La galerie des amphis a ainsi été débloquée mais la présence dehors de pas mal de monde laissait à penser que peu de gens sont allés en cours à la suite de ça (ceux qui l'ont fait l'ont encore fait sous la "protection" de la police).

Bref, état de siège policier, la BAC qui tourne et les vigiles Securitas qui se la racontent: bonne ambiance.

Un comité de grève "exceptionnel" s'est donc réuni dans la foulée et a décidé d'aller perturber les cours du BSHM et de l'ARSH (autres bâtiments de l'UPMF, à laquelle appartient la galerie des amphis): des alarmes ont sonné, des étudiants ont quitté les cours (temporairement ou définitivement), certains cours ont été annulés. Des fumigènes ont été brûlés dans les toilettes du BSHM, ce qui donnait une impression amusante dans les couloirs (ça sentait assez fort).
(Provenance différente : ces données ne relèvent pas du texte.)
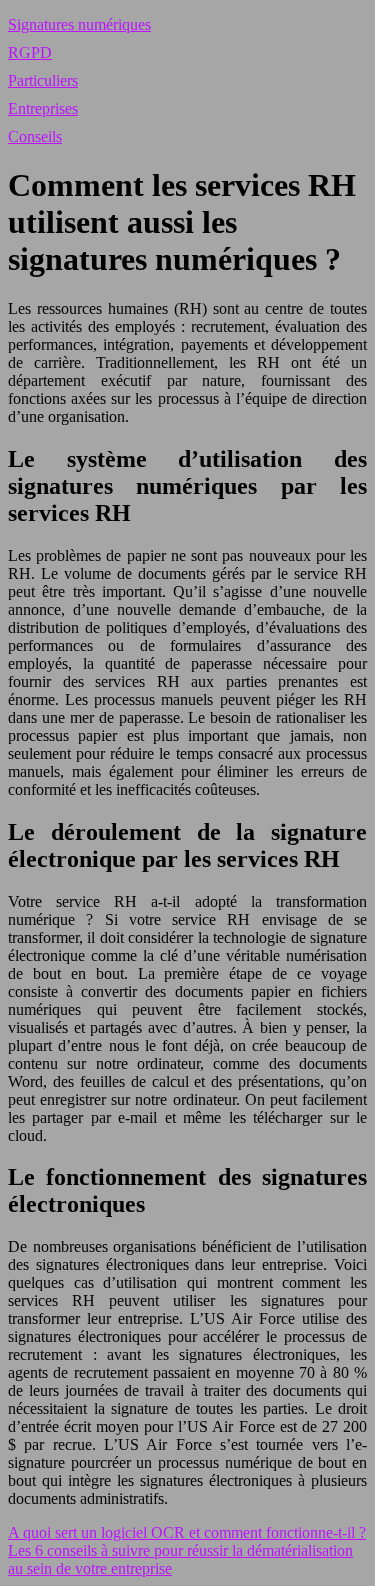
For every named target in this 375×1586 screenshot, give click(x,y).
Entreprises (43, 108)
Au hall nord de Stendhal (Grenoble III), plusieurs étudiants sont allés perturber des cours en amphi, incitant à quitter les cours et à refuser activement la présence de la police sur le campus. Là aussi, des étudiants ont quitté les cours en solidarité, mais d'autres y allaient du "ta gueule !" ou demandaient à leur prof d'appeler la police.

D'ailleurs, des vigiles et des flics sont intervenus dans un amphi où ça débattait dur (en présence du vice-président de Stendhal). Des bloqueurs se sont fait virer de force par les chiens de garde, des coups ont été échangés et un flic ou vigile a pris trop de coups à son goût et criait au scandale. La fille "coupable" des coups portés a toutefois réussi à fuir. Tant mieux.

Mais le climat est salement policier sur le campus. Et on dirait que la fac se coupe en deux: ceux qui sont vraiment choqués par la présence policière-sécuritaire sur le campus, et ceux qui s'en foutent (ou sont carrément pour).

En attendant, le hall sud de Stendhal est toujours occupé.
La lutte continue et continuera sous de multiples formes, à n'en pas douter.